§ Task item:
Rewrite the rows as a numbered list, from the start of the rows through the line that contains "center [528, 268].", both included. Leave out blank lines.
====== Data for the task ======
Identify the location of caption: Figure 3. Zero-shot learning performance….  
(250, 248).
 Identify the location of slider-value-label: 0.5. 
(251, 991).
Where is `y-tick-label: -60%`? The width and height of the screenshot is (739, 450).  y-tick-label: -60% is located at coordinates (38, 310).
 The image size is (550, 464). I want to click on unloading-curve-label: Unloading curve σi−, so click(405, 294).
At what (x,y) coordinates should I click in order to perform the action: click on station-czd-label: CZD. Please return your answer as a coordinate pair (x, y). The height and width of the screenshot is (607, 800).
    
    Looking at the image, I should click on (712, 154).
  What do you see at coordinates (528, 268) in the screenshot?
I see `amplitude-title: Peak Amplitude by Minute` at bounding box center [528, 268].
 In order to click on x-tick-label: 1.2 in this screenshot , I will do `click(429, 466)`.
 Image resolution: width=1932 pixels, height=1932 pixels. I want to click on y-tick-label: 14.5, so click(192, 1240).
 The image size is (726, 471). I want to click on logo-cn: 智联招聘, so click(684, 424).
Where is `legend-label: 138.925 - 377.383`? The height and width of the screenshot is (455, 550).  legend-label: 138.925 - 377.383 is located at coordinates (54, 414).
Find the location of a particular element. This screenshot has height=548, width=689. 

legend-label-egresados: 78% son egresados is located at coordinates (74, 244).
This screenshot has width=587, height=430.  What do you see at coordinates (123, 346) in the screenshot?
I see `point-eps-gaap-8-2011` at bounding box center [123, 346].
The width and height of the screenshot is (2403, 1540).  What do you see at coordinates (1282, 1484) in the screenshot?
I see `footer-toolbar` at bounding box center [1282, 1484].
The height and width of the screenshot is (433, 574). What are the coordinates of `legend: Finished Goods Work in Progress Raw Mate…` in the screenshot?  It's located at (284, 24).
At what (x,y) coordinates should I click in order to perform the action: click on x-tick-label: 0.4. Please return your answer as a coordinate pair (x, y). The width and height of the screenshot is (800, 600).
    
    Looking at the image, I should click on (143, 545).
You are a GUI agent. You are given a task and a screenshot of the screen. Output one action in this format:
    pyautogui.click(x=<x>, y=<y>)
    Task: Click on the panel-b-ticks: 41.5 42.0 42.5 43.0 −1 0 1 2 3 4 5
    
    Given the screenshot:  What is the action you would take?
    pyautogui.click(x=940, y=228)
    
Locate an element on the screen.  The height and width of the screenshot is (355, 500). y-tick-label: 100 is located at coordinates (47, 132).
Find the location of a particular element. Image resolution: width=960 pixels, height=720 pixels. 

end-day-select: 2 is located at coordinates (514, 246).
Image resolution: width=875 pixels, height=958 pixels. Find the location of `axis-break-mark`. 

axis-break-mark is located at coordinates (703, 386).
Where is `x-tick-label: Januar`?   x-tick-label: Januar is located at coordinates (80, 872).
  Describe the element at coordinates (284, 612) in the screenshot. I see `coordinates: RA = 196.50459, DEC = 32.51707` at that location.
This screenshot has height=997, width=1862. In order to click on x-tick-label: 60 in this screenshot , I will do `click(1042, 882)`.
======
§ Written answer:
1. Identify the location of caption: Figure 3. Zero-shot learning performance….  
2. (250, 248).
3.  Identify the location of slider-value-label: 0.5. 
4. (251, 991).
5. Where is `y-tick-label: -60%`? The width and height of the screenshot is (739, 450).  y-tick-label: -60% is located at coordinates (38, 310).
6.  The image size is (550, 464). I want to click on unloading-curve-label: Unloading curve σi−, so click(405, 294).
7. At what (x,y) coordinates should I click in order to perform the action: click on station-czd-label: CZD. Please return your answer as a coordinate pair (x, y). The height and width of the screenshot is (607, 800).
8.     Looking at the image, I should click on (712, 154).
9.   What do you see at coordinates (528, 268) in the screenshot?
10. I see `amplitude-title: Peak Amplitude by Minute` at bounding box center [528, 268].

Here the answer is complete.